There are at least two other dimensions to what Lash and Urry call the rise of disorganised capitalism. One is "spatial restructuring";
a) the reorganisation of large corporations into larger numbers of smaller plants;
b) the decline of old industrial cities and a shift of factories to the suburbs or small towns.

It is not yet clear to me whether (b) is a new trend, or just the latest turn in a continuous capitalist cycle of capitalist relocation dating back to the very start of the Industrial Revolution. (If it is the latter, however, it doesn't follow that it is unimportant or has no effects).

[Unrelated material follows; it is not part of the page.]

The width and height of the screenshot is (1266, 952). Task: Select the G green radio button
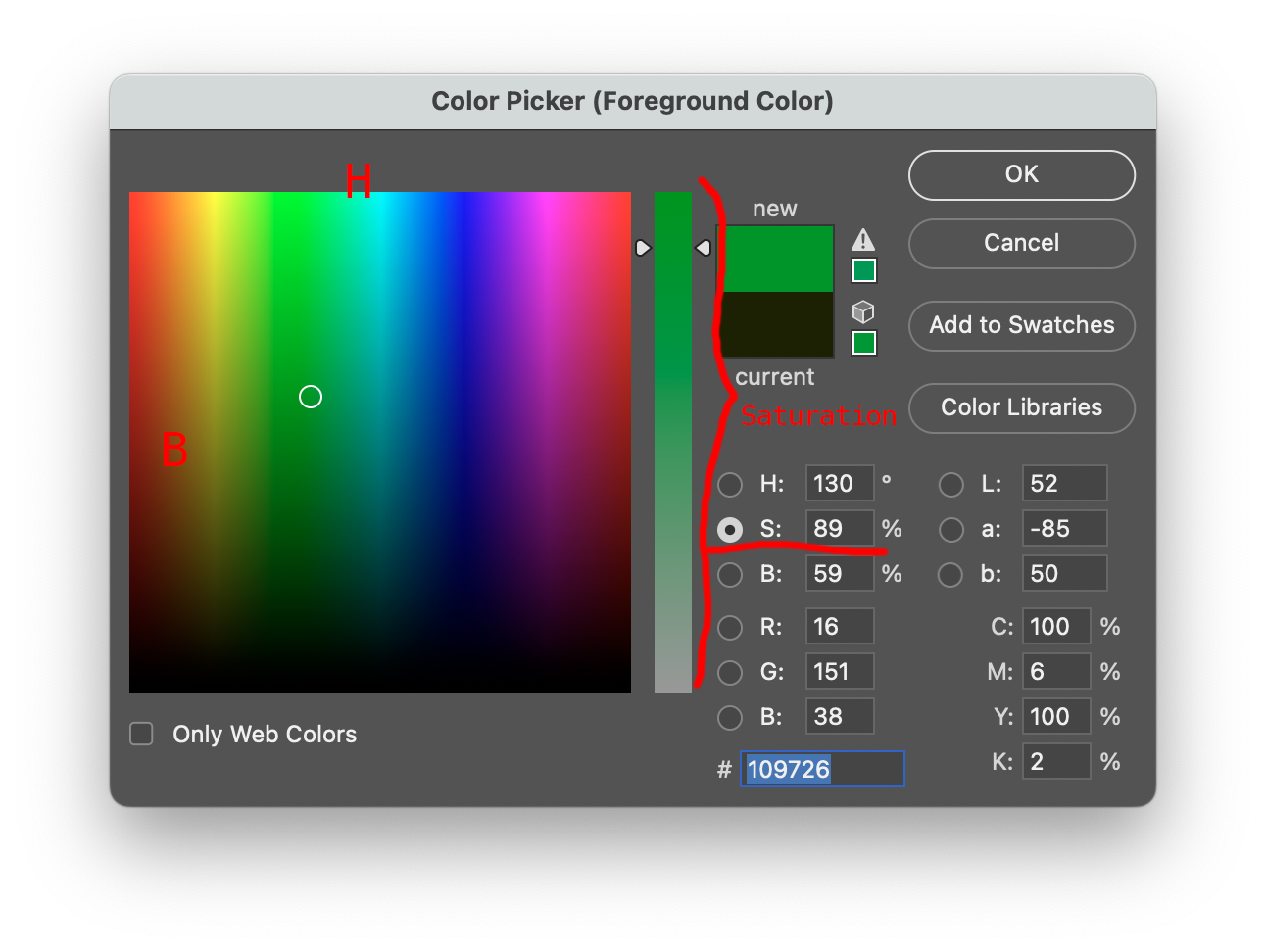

The other is the rise of the "service class". The peculiarity to note at this point for further discussion when we come to the relevant chapters is that Lash and Urry see this professional-managerial class as being generated by "organised" capitalism, but in and of itself being a force for "disorganised" capitalism. This is the exact contrary of the usual story, in which the rise of the managers is seen as pushing towards statism, technocracy, and bureaucracy - in the most radical versions, doing so by totally eclipsing the proprietors, but in any case pushing towards an "organised" economy in the terms of Lash and Urry.